As per China Central Television (CCTV), as many as 66 rivers across 34 counties in the country’s south-western area of Chongqing dried up.
Crops in 10 districts of the region were badly affected due to the heatwave.
The high temperature also sparked several mountain and forest fires in the region, leading to forced evacuation of 1,500 people.
If China’s Emergency Ministry data is to be believed, in July alone, heatwaves caused direct economic losses of 2.73 billion yuan ($400 million), affecting 5.5 million people and 457,500 hectares of land.
China’s central province of Anhui was the worst affected region.
Relying on the Yangtze River for water supplies, China saw the loss of standing crops in 88,000 hectares of land in Anhui province, said CCTV in its report.
Henan province, which grows about 25 percent of China’s wheat and 10 percent of its corn, also reported a huge loss of crops due to drought.
To protect crops from heatwave-induced drought, at least 10 Chinese provinces in Central and South China resorted to cloud seeding.
From August 1 to 4, China Daily said, Beijing deployed 91 cloud seeding flights, with a cumulative flight time of 260 hours, and launched 116,000 rain bombs and 25,000 rain enhancement rockets.
.China had last seen a heatwave of 62 days in 2013. Despite this, it is far away from controlling greenhouse gas emissions.
Although China saw its CO2 emissions fall by 8 percent in April-June 2022 to 230 metric ton CO2—the first time in a decade.

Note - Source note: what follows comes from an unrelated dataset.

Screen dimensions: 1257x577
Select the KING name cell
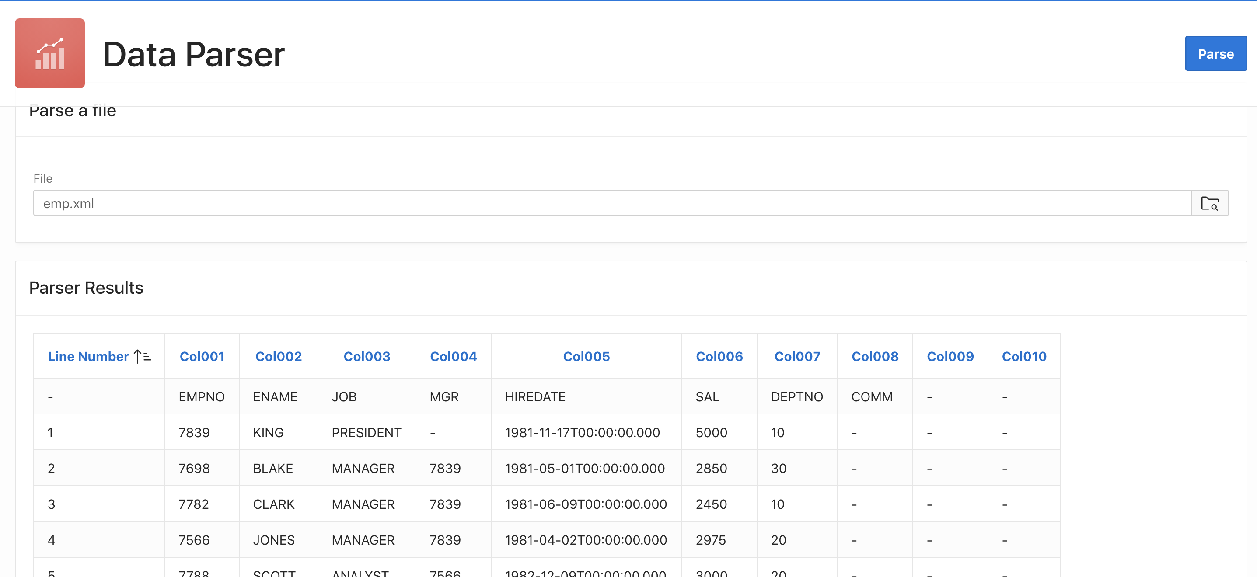click(268, 432)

Yet it topped the chart among the emitters, despite President Xi Jinping telling the international community during the COP26 climate conference in the UK last year that his country “would speed up the green and low-carbon energy transition, vigorously develop renewable energy and plan and build large wind and photovoltaic power stations.”
Between 2019 and 2021, China’s carbon emissions increased by 750 metric ton, said a study.
According to Statista, a German-based company specializing in market and consumer data, there are a total of 3,037 coal-fired power stations in China and of which, more than 400 units are operational in the country’s Shandong province alone.
Instead of putting a curb on the development of coal-fired power units, Beijing is building more new power plants.
As per Carbon Brief, a UK-based website specialising in the science and policy of climate change, five new major coal-fired power projects were approved for construction in the first six weeks of 2022 and $3 billion worth of coal mine projects were given a green signal in February in China this year.
Reuters’ recent report also said the same.
In comparison to last year, the news agency said China increased its coal production by 490 million tons in 2022.
This clearly shows China’s prioritization of coal production—all this to stave off the energy crisis.
The country’s 14th five-year plan for the energy sector categorically stressed coal’s role in “ensuring the basic energy needs” while highlighting fossil fuel’s importance in supporting the power system.
In March this year, while addressing a plenary session of the 13th National People’s Congress, President Xi Jinping stressed on the country’s energy mix policy.
He said coal would be the mainstay of the nation’s energy mix.
His all-encompassing push for coal came more than a year after his pledge at the UN General Assembly in September 2020 that China would peak its carbon emissions before 2030 and achieve carbon neutrality before 2060.
It is seen as a walk back by China on its long-term climate commitment amidst warnings of more heatwaves and drought-like spells across the country in coming years.
Market analyst Morgan Stanley said that on account of climate change, China would see $77 billion worth of economic loss in 2030 and $477 billion loss in 2080.
“China could face high gross domestic product (GDP) impacts from chronic risks, in particular heat stress and losses due to potentially higher mortality and disease,” Morgan Stanley said in its recent report.